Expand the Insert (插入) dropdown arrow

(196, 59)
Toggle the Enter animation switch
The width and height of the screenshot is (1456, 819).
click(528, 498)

##############################

### [Work required]
Keeping each word as given, write out the material above.

### [Your solution]
Expand the Insert (插入) dropdown arrow

(196, 59)
Toggle the Enter animation switch
The width and height of the screenshot is (1456, 819).
click(528, 498)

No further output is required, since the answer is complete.